From: Vladimir Murzin <vladimir.murzin@arm.com>
To: linux-arch-owner@vger.kernel.org, linux-mm@kvack.org
Cc: dennis@kernel.org, tj@kernel.org, cl@linux.com,
akpm@linux-foundation.org, npiggin@gmail.com, hch@lst.de,
arnd@arndb.de, vladimir.murzin@arm.com
Subject: [PATCH] percpu: km: Use for SMP+NOMMU
Date: Tue, 30 Nov 2021 17:29:53 +0000 [thread overview]
Message-ID: <20211130172954.129587-1-vladimir.murzin@arm.com> (raw)
I have recently updated kernel for R-class (SMP+NOMMU) and observed
following build failure:
arm-none-linux-gnueabihf-ld: mm/percpu.o: in function `pcpu_post_unmap_tlb_flush':
mm/percpu-vm.c:188: undefined reference to `flush_tlb_kernel_range'
ARM NOMMU declare flush_tlb_kernel_range() but doesn't define it, so I
tried to understand what pulls that function...
First candidate is 93274f1dd6b0 ("percpu: flush tlb in
pcpu_reclaim_populated()") which added another user of
pcpu_post_unmap_tlb_flush(), yet simple revert did not make things
better...
The second candidate turned to be 4ad0ae8c64ac ("mm/vmalloc: remove
unmap_kernel_range"), more precisely NOMMU part.

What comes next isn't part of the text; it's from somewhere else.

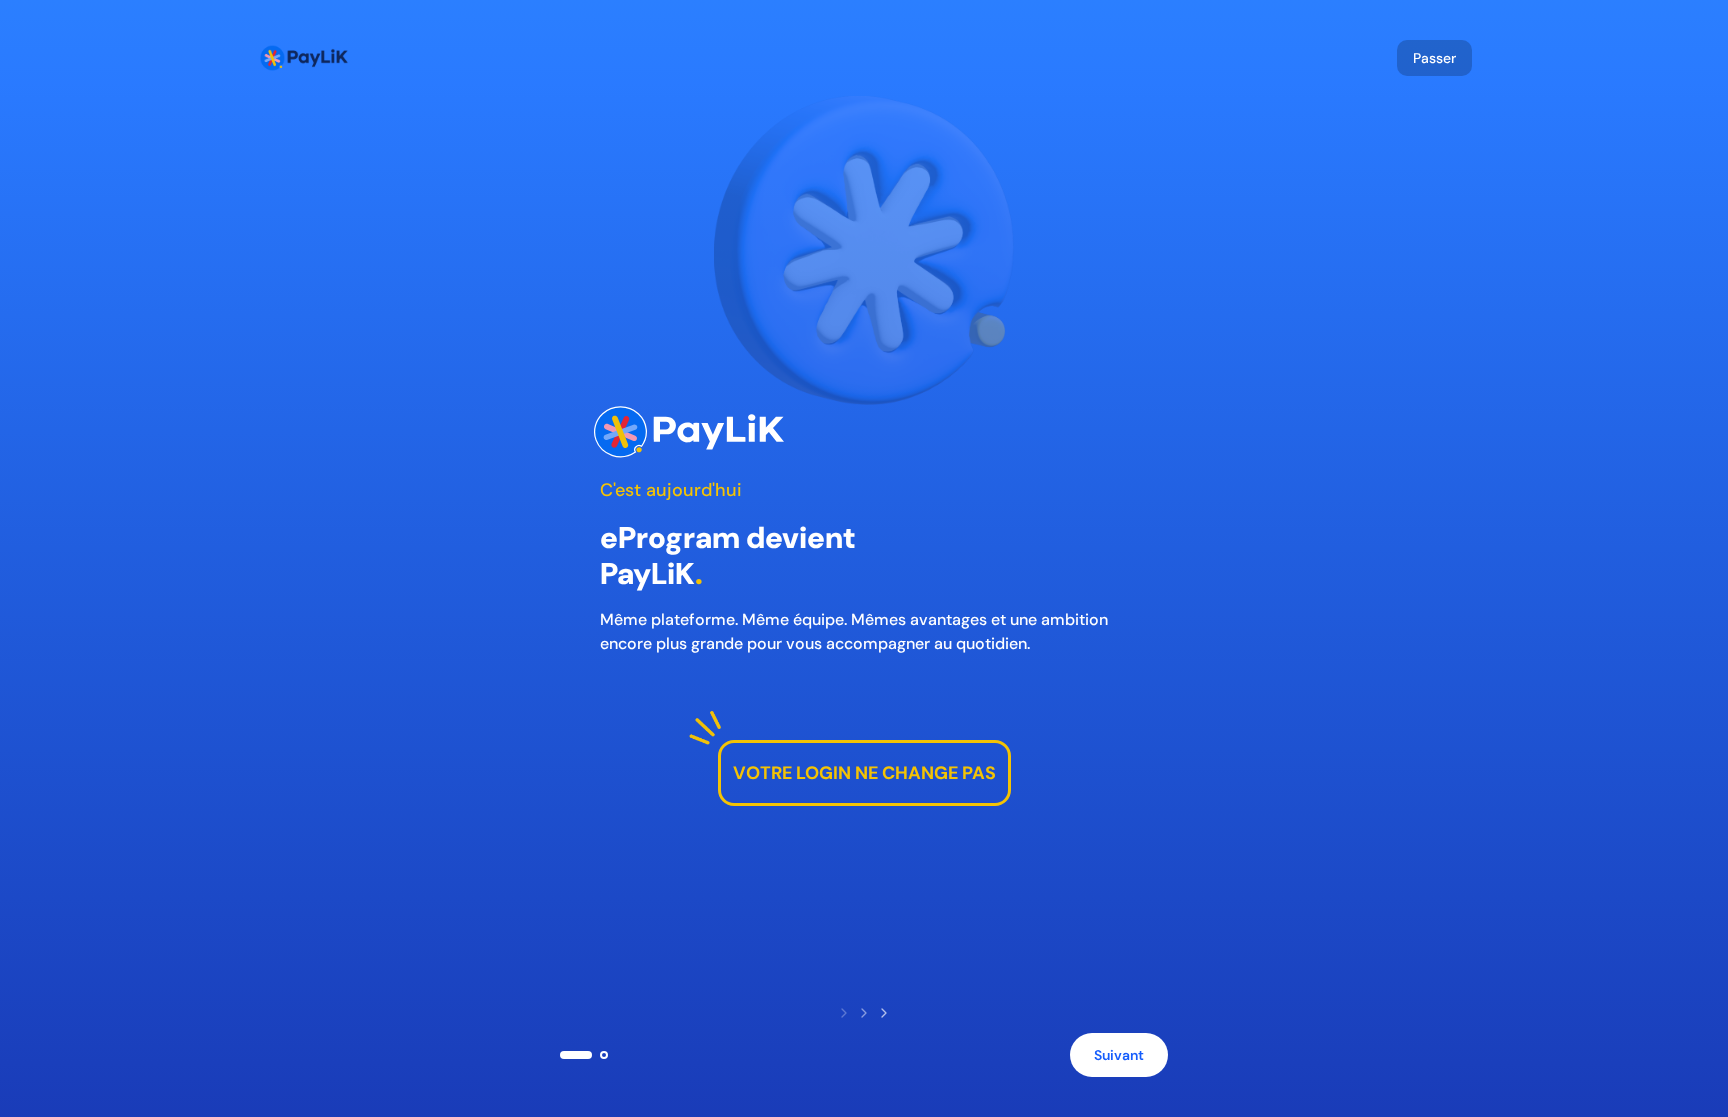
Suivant (1119, 1055)
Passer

This one is
interesting. Before conversion to vmap_pages_range_noflush() we had
static inline int
map_kernel_range_noflush(unsigned long start, unsigned long size,
pgprot_t prot, struct page **pages)
{
return size >> PAGE_SHIFT;
}
static int __pcpu_map_pages(unsigned long addr, struct page **pages,
int nr_pages)
{
return map_kernel_range_noflush(addr, nr_pages << PAGE_SHIFT,
PAGE_KERNEL, pages);
}
static int pcpu_map_pages(struct pcpu_chunk *chunk,
struct page **pages, int page_start, int page_end)
{
unsigned int cpu, tcpu;
int i, err;
for_each_possible_cpu(cpu) {
err = __pcpu_map_pages(pcpu_chunk_addr(chunk, cpu, page_start),
&pages[pcpu_page_idx(cpu, page_start)],
page_end - page_start);
if (err < 0)
goto err;
for (i = page_start; i < page_end; i++)
pcpu_set_page_chunk(pages[pcpu_page_idx(cpu, i)],
chunk);
}
return 0;
err:
for_each_possible_cpu(tcpu) {
if (tcpu == cpu)
break;
__pcpu_unmap_pages(pcpu_chunk_addr(chunk, tcpu, page_start),
page_end - page_start);
}
pcpu_post_unmap_tlb_flush(chunk, page_start, page_end);
return err;
}
Here __pcpu_map_pages() would never return negative value, so
compiler optimizes error path and pcpu_post_unmap_tlb_flush() never
referenced.
After conversion to vmap_pages_range_noflush() we got
static inline
int vmap_pages_range_noflush(unsigned long addr, unsigned long end,
pgprot_t prot, struct page **pages, unsigned int page_shift)
{
return -EINVAL;
}
static int __pcpu_map_pages(unsigned long addr, struct page **pages,
int nr_pages)
{
return vmap_pages_range_noflush(addr, addr + (nr_pages << PAGE_SHIFT),
PAGE_KERNEL, pages, PAGE_SHIFT);
}
and pcpu_map_pages() unchanged.
Here __pcpu_map_pages() always return negative value, so compiler
cannot optimise error path and pcpu_post_unmap_tlb_flush() stay
referenced.
Now it is kind of clear why it worked before and why it refuses to build.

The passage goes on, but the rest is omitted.